As far as the end user is concerned this is the best method, but if you don't want to go down that rabbit hole you could just have the user select their machine via a config file, or a command line argument or something like that. Or just not support other machines at all. Regardless of if you implement my PR (which I will make 😉 ), I'm just glad I managed to figure out how to do this on my machine. A little annoying I had to compile a program to dump a crap ton of data files and then comb through a 60k line file in ViM, but when the OEM doesn't support us we gotta do it ourselves :p.

Magicrafter13 commented 2 years ago

@KrystianD I've seen some programs that could be used to get the model of the laptop (dmidecode -t1, dmidecode -s system-version, tlp-stat --system, inxi -M, hostnamectl), but I'm not sure if they'd be installed for every system or not. Came across the idea of DMI tables, and a library called smbios. But that's a whole can of worms I'm not ready to dive into. However, I did find some "files" you could easily read to get info from.

These are the files: /sys/devices/virtual/dmi/id/product_*

For me; product_family: Legion Y740-17IRHg product_name: 81UJ product_serial: (Permission denied, and this wouldn't be important anyway) product_sku: LENOVO_MT_81UJ_BU_idea_FM_Legion Y740-17IRHg product_uuid: (Permission denied, also not important) product_version: Lenovo Legion Y740-17IRHg

There's also chassis_version in the same directory, which has the same contents as product_version for me.

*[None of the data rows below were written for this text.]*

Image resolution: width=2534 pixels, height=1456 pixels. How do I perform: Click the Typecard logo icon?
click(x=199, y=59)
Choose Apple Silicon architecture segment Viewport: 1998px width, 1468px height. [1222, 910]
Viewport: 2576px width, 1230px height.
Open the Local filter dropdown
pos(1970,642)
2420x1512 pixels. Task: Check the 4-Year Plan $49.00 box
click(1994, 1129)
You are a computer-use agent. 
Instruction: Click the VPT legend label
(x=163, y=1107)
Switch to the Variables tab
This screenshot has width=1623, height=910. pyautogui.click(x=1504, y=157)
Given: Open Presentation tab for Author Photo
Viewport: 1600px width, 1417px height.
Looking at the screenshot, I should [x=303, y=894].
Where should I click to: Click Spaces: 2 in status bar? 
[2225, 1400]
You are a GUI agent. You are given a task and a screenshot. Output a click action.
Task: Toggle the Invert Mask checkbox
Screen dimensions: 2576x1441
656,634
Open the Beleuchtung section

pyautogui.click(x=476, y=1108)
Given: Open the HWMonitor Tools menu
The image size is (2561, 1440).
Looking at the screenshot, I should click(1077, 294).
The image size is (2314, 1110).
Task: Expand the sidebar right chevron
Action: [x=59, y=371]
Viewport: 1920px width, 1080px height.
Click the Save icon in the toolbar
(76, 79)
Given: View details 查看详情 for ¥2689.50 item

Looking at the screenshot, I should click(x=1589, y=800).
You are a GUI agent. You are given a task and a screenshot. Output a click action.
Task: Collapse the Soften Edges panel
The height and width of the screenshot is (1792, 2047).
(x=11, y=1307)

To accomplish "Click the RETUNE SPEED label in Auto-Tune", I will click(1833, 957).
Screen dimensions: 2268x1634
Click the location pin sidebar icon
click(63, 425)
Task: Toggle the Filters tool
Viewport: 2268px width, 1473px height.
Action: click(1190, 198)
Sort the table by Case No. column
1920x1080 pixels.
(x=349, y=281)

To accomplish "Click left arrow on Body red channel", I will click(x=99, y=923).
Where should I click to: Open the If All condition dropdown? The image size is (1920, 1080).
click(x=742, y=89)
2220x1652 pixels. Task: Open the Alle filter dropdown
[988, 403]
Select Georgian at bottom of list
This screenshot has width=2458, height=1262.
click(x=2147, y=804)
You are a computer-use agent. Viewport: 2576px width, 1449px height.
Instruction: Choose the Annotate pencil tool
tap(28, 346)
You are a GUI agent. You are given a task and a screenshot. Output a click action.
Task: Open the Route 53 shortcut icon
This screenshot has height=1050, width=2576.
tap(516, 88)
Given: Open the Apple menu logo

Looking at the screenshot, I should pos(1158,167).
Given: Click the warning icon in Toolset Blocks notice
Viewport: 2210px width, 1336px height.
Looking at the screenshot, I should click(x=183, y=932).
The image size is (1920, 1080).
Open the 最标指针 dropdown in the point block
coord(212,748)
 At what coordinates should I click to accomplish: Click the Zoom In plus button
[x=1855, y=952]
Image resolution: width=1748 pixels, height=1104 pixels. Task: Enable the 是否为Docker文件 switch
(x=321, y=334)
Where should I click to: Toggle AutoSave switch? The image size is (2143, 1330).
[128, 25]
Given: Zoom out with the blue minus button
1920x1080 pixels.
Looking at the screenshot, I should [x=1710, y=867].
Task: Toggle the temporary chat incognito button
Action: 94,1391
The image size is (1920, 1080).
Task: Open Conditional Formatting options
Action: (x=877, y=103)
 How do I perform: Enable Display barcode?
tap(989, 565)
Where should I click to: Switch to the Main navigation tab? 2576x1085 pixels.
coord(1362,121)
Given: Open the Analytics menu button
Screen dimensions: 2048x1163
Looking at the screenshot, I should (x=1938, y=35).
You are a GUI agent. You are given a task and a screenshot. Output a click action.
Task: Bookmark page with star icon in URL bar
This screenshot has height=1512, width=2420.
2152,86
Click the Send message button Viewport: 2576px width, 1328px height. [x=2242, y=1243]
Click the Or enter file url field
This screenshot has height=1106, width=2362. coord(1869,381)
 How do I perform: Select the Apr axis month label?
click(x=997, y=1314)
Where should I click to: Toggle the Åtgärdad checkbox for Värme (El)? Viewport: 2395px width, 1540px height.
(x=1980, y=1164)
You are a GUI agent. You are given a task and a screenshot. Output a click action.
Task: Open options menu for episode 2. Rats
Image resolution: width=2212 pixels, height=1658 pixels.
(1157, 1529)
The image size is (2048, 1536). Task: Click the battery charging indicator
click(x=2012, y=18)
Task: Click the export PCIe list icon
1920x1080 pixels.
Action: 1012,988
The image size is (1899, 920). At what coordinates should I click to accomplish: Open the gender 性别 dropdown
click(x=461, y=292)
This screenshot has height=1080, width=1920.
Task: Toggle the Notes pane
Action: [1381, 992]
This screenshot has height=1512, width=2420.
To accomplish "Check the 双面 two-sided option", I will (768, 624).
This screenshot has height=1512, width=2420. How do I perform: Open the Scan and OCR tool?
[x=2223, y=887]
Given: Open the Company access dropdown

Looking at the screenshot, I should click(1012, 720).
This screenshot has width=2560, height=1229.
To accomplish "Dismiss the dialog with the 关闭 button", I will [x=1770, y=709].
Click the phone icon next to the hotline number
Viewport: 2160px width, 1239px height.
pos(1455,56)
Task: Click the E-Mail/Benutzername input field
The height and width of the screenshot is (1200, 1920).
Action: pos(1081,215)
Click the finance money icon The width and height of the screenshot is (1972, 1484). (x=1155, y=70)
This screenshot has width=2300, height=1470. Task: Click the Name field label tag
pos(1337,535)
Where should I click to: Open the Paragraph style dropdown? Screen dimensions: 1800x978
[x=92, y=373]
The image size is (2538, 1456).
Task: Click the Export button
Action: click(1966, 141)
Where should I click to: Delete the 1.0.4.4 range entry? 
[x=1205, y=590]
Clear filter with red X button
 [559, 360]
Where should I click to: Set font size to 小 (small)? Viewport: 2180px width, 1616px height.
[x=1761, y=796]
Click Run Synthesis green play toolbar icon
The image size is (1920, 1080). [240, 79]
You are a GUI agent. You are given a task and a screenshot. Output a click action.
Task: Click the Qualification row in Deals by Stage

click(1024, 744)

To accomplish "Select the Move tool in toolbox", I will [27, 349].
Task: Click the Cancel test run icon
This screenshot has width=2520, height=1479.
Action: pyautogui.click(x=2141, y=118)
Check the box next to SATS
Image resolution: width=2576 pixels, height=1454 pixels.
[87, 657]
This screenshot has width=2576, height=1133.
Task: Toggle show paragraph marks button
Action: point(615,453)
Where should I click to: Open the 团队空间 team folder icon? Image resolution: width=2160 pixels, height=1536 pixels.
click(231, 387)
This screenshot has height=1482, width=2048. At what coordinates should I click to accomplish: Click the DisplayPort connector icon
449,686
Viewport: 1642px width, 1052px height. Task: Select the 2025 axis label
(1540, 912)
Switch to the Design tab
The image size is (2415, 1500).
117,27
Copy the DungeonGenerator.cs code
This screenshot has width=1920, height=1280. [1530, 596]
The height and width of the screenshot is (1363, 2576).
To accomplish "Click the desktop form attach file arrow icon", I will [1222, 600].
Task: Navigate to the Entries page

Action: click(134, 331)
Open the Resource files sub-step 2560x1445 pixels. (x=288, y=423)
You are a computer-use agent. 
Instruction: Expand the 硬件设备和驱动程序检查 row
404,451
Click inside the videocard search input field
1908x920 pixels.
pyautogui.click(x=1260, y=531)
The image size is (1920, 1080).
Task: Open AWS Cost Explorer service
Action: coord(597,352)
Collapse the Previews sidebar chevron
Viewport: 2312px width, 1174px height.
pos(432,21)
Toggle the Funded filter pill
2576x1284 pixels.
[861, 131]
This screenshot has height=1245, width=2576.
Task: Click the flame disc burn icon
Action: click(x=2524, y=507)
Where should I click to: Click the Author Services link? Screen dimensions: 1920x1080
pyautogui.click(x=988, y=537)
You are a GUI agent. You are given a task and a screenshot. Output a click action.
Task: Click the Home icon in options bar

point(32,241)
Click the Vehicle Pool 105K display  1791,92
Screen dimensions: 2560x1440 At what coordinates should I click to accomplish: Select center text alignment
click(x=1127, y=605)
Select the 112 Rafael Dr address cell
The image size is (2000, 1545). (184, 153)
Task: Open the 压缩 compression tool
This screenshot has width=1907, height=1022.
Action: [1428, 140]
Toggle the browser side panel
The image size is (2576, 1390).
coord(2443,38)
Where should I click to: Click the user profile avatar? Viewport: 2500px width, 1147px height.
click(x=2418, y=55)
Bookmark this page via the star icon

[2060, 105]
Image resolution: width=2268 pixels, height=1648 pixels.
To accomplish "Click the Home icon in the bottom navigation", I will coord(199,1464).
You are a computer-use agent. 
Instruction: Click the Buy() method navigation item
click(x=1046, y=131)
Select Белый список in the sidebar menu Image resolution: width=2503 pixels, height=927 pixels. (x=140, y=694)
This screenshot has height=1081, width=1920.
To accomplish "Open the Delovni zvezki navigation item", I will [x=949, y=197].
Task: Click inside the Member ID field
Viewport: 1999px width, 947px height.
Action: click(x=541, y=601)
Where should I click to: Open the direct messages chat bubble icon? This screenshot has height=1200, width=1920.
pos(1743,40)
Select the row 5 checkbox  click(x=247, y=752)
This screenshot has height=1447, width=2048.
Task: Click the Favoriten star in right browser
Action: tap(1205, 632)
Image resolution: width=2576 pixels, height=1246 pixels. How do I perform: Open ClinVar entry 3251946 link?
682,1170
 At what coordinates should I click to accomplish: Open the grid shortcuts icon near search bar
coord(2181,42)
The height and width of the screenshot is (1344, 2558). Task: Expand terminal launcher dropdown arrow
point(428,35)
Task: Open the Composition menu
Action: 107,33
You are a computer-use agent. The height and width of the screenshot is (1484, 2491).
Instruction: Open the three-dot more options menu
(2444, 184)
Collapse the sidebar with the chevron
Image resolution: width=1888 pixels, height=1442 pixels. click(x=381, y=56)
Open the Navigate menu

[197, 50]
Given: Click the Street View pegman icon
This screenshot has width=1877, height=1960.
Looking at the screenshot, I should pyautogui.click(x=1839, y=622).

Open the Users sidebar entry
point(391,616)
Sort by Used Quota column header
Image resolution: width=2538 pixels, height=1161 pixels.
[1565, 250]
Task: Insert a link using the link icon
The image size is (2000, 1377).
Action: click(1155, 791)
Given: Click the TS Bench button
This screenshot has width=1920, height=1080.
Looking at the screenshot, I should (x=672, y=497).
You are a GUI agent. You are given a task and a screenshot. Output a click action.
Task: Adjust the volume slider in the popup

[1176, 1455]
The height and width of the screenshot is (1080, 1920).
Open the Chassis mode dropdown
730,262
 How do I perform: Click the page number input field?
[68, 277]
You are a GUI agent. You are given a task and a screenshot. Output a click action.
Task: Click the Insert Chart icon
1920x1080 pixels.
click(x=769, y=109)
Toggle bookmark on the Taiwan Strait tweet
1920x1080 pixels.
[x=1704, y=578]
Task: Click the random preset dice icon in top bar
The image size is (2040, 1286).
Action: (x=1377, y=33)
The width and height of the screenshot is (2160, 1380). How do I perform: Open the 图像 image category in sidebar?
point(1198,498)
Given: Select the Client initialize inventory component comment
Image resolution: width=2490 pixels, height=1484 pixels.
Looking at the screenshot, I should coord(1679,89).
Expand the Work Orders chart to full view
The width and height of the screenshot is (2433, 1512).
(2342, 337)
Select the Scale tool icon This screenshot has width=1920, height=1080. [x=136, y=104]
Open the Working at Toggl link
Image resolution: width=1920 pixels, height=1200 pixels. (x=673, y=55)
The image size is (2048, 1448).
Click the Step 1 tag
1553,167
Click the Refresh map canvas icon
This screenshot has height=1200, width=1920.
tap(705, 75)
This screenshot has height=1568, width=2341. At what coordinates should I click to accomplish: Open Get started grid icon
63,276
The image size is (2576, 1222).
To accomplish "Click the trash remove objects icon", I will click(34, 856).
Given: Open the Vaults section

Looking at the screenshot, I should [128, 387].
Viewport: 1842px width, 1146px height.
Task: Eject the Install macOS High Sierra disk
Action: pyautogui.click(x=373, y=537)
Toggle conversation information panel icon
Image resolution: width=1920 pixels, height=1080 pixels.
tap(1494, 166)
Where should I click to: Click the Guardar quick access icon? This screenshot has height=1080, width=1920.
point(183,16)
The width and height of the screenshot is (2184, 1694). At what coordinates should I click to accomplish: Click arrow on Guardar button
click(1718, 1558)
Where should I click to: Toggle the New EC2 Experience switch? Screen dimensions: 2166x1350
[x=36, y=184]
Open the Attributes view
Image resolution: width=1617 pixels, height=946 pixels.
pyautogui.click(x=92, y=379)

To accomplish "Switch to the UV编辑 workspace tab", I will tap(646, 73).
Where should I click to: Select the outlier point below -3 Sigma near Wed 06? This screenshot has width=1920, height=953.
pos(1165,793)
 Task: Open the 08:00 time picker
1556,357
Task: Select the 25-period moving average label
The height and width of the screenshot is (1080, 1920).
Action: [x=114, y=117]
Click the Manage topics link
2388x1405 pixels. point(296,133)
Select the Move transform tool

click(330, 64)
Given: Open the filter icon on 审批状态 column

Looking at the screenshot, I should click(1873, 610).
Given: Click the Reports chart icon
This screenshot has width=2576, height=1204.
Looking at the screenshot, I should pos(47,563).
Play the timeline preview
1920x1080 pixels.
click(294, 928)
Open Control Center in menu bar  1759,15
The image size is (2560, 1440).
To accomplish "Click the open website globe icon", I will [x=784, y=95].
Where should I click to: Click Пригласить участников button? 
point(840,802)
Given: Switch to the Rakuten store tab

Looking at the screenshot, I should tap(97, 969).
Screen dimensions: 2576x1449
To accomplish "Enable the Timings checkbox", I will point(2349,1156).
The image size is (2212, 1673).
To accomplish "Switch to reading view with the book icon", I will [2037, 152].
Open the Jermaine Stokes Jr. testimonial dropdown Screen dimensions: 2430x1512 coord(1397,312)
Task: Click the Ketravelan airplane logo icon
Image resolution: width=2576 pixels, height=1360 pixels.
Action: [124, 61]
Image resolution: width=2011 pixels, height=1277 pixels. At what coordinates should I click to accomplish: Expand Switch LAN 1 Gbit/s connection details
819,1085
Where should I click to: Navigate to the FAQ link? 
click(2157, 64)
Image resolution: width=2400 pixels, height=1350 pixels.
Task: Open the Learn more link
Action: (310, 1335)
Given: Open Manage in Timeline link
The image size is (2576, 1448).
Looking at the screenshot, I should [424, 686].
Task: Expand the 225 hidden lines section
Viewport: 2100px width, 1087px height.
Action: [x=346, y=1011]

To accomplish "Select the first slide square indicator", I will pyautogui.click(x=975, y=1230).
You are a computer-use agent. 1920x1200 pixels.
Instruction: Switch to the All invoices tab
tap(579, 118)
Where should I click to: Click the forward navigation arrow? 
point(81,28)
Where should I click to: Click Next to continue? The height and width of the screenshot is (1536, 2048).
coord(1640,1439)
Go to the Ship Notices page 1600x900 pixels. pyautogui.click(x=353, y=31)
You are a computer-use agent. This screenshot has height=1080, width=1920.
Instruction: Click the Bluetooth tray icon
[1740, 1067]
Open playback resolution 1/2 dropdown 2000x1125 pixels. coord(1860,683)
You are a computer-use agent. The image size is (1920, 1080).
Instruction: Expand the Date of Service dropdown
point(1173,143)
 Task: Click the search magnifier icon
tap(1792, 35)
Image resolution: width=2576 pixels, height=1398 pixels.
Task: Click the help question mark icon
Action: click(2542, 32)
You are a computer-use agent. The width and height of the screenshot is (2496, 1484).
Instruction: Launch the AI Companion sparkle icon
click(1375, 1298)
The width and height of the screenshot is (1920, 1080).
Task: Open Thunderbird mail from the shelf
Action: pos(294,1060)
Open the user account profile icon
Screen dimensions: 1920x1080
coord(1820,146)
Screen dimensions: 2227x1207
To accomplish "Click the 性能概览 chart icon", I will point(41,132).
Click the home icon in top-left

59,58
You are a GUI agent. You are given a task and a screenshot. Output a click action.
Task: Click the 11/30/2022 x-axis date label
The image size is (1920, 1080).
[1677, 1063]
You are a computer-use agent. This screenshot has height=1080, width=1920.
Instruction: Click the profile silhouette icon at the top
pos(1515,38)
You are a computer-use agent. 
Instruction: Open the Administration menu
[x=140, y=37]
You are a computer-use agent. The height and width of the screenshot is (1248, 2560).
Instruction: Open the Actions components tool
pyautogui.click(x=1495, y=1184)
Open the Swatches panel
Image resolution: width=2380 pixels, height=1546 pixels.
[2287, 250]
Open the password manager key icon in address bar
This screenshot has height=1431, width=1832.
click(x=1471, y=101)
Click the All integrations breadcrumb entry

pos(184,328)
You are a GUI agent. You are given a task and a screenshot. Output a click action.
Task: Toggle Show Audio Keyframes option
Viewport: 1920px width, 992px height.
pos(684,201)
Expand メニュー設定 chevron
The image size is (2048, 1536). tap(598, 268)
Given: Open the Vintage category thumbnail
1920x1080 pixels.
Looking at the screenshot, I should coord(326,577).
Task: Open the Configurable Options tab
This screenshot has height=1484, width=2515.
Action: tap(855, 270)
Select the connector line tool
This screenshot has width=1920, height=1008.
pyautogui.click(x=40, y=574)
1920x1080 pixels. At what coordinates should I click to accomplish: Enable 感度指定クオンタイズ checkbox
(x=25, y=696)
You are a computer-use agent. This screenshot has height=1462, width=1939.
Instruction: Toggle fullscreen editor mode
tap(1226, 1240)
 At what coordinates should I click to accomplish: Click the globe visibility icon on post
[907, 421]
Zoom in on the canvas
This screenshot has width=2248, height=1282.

What are the contents of these files for you, so I can determine the best one to use.

KrystianD commented 2 years ago

Hey, sorry for late reply, I am crazy busy recently..

Here are the values for me:

/sys/devices/virtual/dmi/id/product_family:Legion 5 15ACH6H
/sys/devices/virtual/dmi/id/product_name:82JU
/sys/devices/virtual/dmi/id/product_sku:LENOVO_MT_82JU_BU_idea_FM_Legion 5 15ACH6H
/sys/devices/virtual/dmi/id/product_version:Legion 5 15ACH6H

And I agree this should be the correct way of determining the model to choose the right ACPI names. I would opt for product_family, but not as an exact match, instead, I would start with checking for Legion 5 and Legion Y740 substrings.

KrystianD commented 2 years ago

Hey, closing this issue for now. Feel free to open it again if/when you are working on this.